Ah ha! I thought. So now I get the connection among many of the things Collin blogs about: Moretti, Johnson, and Latour, too.

I feel a little like I've had a secret made public. I'm not ashamed of my influences--far from it, in fact--nor of the fact that I have influences. We all do. But it's strange to have them named like that, the texts that recently have resonated with me and with each other. One of the things we do as academics is to assemble our own private bibliographic networks, and inevitably, the texts we value most highly drift towards the center of our network, and become the default frames that we bring with us both to subsequent reading and our own writing.

And interestingly enough, we don't always pay attention to each other's networks. Sure, every couple of years or so, there's a thread on a discussion list about the disciplinary desert island books, but even those threads ask us to represent the discipline. I would guess that most of those books/articles have very little to do with us personally. Moretti, Johnson, Latour, and others affect the way I see the world academically, but none of their works are rooted primarily in my discipline. I wonder from time to time about my colleagues' networks, and about what it would tell us about each other if we could generate and share an honest "cloud" of our influences.

It makes me curious to go back and assemble all of my bibliographies (the way that Derek did with coursework a ways back) and to see if there are patterns that I can detect. Are there thinkers I rely upon unconsciously? Probably. But for the moment, I'm going to pursue the various angles that writers like Moretti, Latour, and Johnson supply me, because I'm not close to done with them yet.

That is all.

danah boyd has a fantastic entry today, on "fame, narcissism and MySpace." There's nothing there that she doesn't already say much better than I could, so I cite her entry more out of appreciation than with an eye towards adding anything.

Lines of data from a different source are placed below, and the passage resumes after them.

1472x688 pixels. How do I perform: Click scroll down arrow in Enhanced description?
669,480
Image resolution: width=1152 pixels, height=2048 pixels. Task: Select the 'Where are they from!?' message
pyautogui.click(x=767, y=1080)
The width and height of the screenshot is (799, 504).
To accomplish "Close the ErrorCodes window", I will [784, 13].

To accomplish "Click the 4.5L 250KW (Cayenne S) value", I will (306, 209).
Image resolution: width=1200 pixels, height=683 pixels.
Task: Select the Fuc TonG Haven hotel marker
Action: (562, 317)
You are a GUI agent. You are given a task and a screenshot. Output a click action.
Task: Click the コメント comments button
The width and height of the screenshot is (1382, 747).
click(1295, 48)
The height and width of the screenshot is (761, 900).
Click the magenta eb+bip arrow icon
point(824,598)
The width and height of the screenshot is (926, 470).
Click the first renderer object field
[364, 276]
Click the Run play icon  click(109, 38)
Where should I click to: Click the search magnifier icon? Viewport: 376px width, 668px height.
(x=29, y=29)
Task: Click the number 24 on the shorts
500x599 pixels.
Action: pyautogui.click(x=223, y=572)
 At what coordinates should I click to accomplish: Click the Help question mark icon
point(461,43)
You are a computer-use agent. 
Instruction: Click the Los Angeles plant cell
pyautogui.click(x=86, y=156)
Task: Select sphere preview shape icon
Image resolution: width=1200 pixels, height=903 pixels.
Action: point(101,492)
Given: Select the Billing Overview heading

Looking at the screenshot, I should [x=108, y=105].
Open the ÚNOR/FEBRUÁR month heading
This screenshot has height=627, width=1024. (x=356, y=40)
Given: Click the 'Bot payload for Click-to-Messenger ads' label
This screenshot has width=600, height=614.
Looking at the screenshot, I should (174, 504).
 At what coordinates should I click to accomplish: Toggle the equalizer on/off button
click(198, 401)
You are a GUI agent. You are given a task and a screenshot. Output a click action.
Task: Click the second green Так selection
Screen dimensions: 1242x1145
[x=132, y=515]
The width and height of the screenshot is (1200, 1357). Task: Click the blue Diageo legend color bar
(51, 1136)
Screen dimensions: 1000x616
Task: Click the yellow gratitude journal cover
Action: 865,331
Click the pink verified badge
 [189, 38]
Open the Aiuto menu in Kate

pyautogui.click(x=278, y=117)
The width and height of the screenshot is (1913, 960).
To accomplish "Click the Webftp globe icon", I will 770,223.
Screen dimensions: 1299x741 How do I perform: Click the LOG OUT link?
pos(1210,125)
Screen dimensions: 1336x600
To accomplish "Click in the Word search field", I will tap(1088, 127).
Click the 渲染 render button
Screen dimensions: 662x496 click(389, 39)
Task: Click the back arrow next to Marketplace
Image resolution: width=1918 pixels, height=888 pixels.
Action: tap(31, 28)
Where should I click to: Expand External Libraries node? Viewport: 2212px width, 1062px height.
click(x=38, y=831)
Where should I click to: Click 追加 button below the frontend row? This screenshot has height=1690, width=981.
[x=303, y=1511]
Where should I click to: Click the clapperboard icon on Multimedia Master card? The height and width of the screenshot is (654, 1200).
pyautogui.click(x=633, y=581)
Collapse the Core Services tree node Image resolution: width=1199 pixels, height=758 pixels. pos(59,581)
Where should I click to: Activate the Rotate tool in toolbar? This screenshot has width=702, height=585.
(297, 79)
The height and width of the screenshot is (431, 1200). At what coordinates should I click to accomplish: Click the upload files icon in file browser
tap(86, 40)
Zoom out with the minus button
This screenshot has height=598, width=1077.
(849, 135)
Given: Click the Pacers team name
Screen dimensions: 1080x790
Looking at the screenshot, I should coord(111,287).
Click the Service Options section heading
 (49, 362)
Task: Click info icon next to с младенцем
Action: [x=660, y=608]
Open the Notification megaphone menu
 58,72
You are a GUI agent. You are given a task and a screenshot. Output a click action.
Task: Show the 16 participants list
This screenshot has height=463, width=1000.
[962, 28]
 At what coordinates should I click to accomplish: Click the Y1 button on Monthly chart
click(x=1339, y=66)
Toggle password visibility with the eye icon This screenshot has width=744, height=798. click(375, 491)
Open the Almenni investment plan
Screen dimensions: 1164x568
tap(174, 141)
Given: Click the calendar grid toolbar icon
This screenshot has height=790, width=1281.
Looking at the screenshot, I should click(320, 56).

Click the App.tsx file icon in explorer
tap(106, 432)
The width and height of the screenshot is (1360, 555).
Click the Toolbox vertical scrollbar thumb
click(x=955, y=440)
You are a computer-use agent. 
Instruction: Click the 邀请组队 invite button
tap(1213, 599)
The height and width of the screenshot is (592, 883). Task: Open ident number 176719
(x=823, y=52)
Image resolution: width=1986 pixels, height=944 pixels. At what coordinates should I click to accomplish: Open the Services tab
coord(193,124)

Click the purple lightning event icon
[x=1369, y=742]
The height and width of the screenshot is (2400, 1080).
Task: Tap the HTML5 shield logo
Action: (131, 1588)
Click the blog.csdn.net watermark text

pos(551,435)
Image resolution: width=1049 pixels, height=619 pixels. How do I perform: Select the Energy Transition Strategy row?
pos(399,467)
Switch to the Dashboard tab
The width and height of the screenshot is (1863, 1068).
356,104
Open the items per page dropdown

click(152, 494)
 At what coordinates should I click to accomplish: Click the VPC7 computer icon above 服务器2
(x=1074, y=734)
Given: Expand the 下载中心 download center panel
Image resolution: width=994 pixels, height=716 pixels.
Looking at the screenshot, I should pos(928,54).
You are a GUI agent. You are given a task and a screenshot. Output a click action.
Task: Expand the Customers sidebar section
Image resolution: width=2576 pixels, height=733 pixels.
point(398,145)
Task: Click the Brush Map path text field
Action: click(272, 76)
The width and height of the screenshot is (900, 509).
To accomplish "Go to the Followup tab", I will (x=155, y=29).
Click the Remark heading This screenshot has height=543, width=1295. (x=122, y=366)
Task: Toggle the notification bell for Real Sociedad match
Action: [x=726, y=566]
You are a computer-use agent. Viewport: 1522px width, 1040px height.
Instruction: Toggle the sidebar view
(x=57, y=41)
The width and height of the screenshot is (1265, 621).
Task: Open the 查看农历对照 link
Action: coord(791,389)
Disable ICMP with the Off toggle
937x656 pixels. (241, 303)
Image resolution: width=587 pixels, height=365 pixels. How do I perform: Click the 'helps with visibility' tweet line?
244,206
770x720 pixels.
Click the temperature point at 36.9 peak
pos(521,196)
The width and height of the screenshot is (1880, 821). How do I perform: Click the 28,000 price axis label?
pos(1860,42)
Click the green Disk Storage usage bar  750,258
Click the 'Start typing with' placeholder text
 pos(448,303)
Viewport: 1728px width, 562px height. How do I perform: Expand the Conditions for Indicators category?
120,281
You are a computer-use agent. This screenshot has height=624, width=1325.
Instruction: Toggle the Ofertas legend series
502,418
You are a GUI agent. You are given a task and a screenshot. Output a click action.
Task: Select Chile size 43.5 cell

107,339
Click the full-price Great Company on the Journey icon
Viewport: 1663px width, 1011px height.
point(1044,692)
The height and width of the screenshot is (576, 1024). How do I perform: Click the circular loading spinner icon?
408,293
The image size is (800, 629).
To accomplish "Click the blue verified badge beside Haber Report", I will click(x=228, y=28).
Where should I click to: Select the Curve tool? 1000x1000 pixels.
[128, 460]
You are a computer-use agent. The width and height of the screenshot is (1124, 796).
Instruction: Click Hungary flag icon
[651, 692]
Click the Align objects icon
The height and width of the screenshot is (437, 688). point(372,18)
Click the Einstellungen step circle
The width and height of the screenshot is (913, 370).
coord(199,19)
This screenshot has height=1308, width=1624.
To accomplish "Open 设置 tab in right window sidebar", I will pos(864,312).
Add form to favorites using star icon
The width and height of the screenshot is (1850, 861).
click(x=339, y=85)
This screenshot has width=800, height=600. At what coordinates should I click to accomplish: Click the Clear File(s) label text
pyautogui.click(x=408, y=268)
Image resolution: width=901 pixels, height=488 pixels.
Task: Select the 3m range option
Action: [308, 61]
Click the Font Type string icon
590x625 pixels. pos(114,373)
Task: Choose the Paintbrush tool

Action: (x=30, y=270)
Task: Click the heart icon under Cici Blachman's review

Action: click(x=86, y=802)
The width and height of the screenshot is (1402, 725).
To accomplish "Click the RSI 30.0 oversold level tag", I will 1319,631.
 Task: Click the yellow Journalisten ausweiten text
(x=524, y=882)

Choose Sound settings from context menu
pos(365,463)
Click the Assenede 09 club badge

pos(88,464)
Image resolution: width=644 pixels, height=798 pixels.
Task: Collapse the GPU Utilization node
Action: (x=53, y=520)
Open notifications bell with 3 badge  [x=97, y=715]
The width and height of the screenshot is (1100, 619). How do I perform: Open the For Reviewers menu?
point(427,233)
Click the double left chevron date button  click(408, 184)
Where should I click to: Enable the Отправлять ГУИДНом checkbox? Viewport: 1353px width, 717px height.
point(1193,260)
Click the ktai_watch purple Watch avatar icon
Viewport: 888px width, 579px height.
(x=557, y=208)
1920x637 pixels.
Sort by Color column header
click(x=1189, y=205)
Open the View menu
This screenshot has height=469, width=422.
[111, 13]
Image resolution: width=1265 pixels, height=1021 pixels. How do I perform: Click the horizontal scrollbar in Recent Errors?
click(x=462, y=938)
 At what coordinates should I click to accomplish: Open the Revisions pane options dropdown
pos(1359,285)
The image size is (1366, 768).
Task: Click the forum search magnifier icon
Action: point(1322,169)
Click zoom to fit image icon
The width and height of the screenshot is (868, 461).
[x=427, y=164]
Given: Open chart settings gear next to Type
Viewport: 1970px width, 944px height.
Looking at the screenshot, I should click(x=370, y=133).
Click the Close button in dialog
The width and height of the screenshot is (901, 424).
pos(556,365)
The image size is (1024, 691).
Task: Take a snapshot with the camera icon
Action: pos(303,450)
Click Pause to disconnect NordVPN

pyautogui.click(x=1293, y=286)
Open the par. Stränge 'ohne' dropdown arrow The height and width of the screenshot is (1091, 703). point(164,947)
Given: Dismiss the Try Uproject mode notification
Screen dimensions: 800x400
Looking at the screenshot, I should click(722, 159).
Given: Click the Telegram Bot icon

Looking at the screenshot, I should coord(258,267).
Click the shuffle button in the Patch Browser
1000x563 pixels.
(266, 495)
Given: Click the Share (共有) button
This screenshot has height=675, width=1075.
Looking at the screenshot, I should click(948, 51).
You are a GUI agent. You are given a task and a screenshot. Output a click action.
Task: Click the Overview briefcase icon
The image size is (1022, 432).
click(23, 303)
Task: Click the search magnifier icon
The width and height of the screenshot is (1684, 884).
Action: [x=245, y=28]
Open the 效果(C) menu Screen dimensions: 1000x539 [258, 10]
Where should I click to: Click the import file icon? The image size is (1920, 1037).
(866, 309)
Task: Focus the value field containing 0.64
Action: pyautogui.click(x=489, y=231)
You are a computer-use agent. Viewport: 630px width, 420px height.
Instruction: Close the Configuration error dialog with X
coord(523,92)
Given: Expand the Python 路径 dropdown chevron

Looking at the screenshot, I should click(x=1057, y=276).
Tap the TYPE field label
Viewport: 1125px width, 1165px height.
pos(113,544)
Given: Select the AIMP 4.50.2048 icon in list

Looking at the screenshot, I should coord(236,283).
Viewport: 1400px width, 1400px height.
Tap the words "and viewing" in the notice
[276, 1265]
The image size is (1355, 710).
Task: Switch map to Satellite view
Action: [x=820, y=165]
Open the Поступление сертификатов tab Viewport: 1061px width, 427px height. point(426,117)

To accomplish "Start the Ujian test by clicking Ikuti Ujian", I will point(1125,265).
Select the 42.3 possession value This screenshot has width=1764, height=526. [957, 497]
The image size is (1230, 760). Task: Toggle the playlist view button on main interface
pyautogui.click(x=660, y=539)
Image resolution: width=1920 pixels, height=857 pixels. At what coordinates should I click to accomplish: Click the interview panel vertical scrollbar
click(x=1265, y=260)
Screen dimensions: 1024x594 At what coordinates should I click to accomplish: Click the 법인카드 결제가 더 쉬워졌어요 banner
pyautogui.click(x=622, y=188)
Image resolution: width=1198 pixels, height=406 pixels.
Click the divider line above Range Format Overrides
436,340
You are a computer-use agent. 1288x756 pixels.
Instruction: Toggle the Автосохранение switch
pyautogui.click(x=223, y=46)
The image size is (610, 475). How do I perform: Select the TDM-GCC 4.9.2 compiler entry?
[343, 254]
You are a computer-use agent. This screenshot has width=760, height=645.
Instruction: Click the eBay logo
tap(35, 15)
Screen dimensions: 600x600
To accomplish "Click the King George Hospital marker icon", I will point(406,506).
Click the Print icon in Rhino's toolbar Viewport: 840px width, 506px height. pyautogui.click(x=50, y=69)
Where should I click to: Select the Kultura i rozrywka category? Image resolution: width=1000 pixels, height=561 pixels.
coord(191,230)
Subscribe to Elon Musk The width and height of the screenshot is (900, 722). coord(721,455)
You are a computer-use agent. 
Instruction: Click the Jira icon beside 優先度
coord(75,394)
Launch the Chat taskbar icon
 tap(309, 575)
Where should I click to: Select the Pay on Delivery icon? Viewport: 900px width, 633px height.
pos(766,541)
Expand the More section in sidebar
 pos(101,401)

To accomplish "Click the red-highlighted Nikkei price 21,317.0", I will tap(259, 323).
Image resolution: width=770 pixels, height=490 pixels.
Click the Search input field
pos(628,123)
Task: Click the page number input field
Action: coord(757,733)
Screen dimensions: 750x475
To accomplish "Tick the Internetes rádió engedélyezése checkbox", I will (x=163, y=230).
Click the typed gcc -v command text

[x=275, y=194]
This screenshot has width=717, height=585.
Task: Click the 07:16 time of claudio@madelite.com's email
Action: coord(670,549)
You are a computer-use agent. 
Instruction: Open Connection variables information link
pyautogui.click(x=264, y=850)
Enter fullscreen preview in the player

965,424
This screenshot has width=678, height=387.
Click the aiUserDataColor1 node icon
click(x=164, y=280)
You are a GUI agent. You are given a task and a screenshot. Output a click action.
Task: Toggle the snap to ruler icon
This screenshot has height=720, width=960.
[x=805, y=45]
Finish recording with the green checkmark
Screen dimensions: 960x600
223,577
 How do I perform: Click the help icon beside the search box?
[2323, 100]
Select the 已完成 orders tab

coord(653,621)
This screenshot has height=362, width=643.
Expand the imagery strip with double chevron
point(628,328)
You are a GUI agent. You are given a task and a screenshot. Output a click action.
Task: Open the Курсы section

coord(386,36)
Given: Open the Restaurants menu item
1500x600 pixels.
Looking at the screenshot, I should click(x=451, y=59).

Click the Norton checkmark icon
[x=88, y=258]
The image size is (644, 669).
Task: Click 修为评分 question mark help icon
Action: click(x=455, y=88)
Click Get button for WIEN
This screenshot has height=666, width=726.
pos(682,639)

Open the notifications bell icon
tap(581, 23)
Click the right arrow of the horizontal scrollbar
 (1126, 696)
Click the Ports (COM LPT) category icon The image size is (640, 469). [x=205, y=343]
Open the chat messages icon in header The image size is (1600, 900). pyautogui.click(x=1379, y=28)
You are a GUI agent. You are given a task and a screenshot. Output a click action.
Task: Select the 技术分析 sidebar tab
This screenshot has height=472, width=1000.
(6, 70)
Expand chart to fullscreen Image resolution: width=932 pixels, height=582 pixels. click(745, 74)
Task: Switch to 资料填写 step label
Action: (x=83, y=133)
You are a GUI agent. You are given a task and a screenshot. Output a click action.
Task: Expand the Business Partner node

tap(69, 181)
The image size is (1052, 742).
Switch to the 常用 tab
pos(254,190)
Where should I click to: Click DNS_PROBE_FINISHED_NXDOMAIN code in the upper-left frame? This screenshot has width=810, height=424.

Long story short: claims about MySpace producing a generation of narcissists misses the broader social point, which is that MySpace is only a small symptom of a much deeper cultural tendency towards unwarranted esteem (from "you can do anything" to "you deserve everything").

Particularly interesting to me is the vicious cycle that boyd describes with respect to so-called "reality" programming (even the name itself is symptomatic of the economy at play). This kind of programming helps contribute to the spread of narcissism (Why should you be the next American Idle?), and then harvests that attitude by providing outlets for it. reality programming appeals to network execs because they can pay talentless amateurs a fraction of what they pay actors, without any corresponding drop in advertising revenue.

Anyhow, boyd has some good thoughts on fame, esteem, attention, and narcissism, and there are some really nice followups in the comments. Check it out.